■ **RECORDS TO USE**:
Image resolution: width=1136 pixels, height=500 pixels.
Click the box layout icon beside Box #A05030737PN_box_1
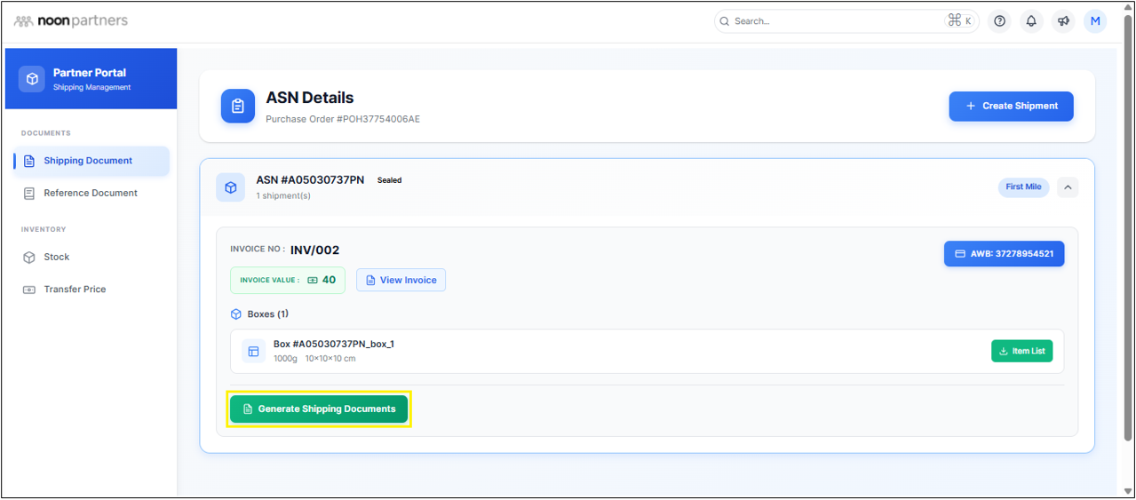click(253, 352)
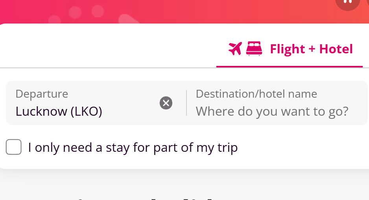
Task: Tick the partial-stay checkbox box
Action: coord(14,147)
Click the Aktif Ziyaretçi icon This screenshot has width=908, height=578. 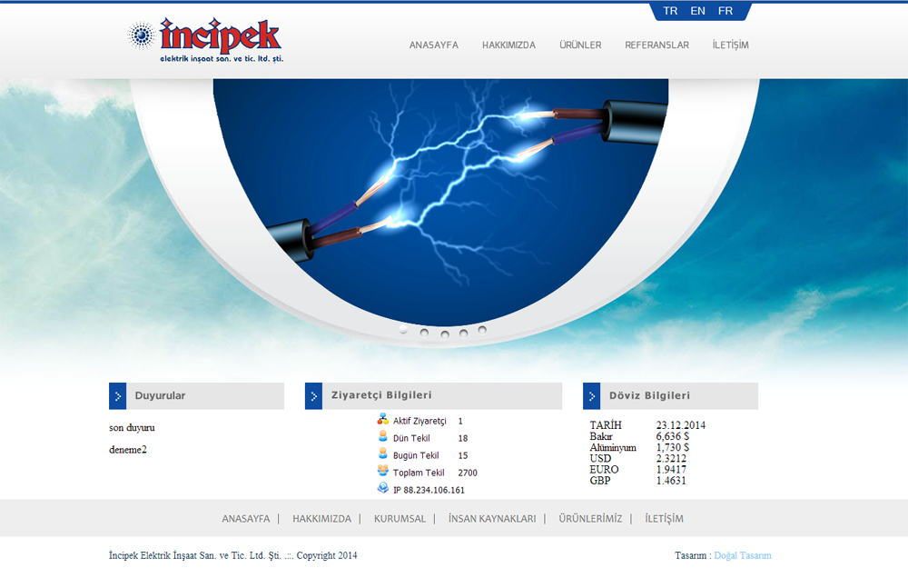[x=383, y=420]
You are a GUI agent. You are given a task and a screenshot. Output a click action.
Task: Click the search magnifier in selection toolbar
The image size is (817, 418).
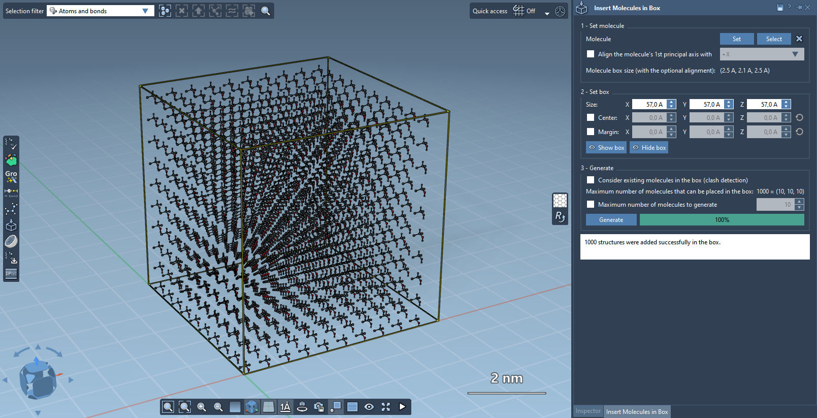click(x=266, y=11)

■ **WHAT THE TASK REQUIRES**: Only the lines from the one with "Task: Click the" to the end of the listing, both ends included, should be retyped exactly; no pictures belong in the copy.

■ **EXERCISE ANSWER**:
Task: Click the search magnifier in selection toolbar
The image size is (817, 418).
click(x=266, y=11)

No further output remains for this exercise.